Once you know what's broken, here's how to actually fix it without making everything worse. These solutions work because I've used them to fix broken production environments at 3am.
Fix #1: Stop Fat-Fingering Your Labels
Label consistency is the #1 cause of network policy pain. Here's how to unfuck your labels:
First, standardize everything NOW:
## Use these exact labels everywhere or you'll hate yourself later
apiVersion: v1
kind: Pod
metadata:
labels:
app: frontend # Keep it simple, no \"application\"
version: v1.2.1 # For rolling updates
tier: web # web/api/db - nothing fancy
env: prod # prod/staging/dev - short and sweet
Audit your existing mess:
## See all the different app labels in your cluster (prepare to be horrified)

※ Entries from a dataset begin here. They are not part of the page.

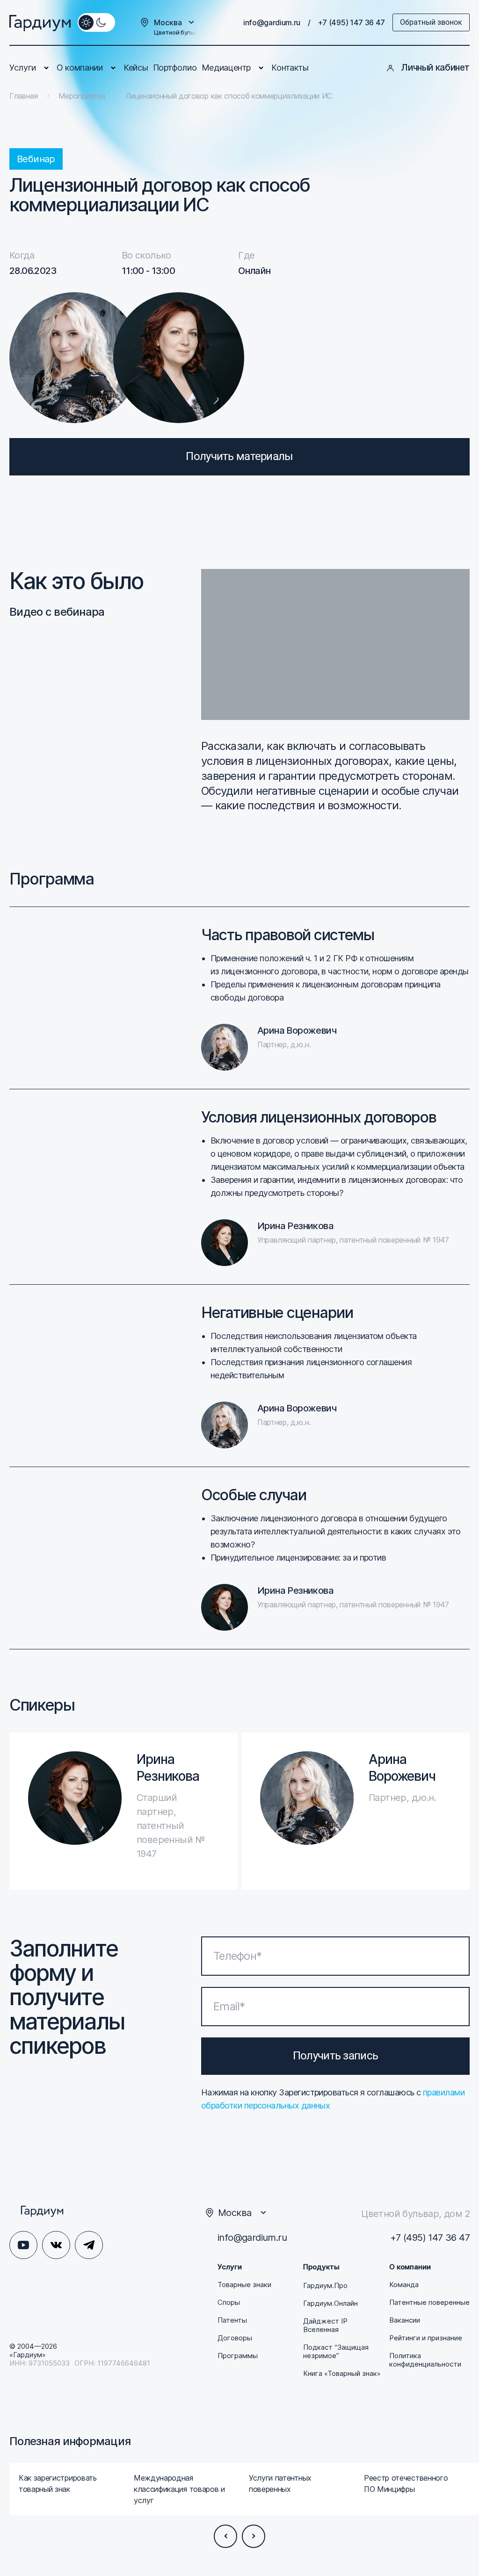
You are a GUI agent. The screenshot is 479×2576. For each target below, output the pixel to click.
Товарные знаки (244, 2285)
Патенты (232, 2320)
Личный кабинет (435, 67)
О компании (79, 67)
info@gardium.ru (271, 22)
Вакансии (404, 2320)
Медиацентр (226, 67)
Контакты (289, 67)
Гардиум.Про (325, 2285)
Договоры (235, 2338)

kubectl get pods --all-namespaces -o jsonpath='{range .items[*]}{.metadata.labels.app}{"
"}{end}' | sort | uniq
## Fix them all or you'll be debugging this shit forever
Don't forget namespace labels (everyone does):
apiVersion: v1
kind: Namespace
metadata:
name: production-frontend
labels:
env: prod # Match your pod labels exactly
tier: frontend
name: production-frontend # Some CNIs need this
Spent most of a day debugging a policy that looked perfect but didn't work. Turns out someone used environment: production
in the namespace but env: prod
in the pods. Kubernetes label selectors are case-sensitive and exact-match only. Use label standardization tools and policy validation to prevent this.
Fix #2: Unfuck Your DNS (The Thing Everyone Breaks First)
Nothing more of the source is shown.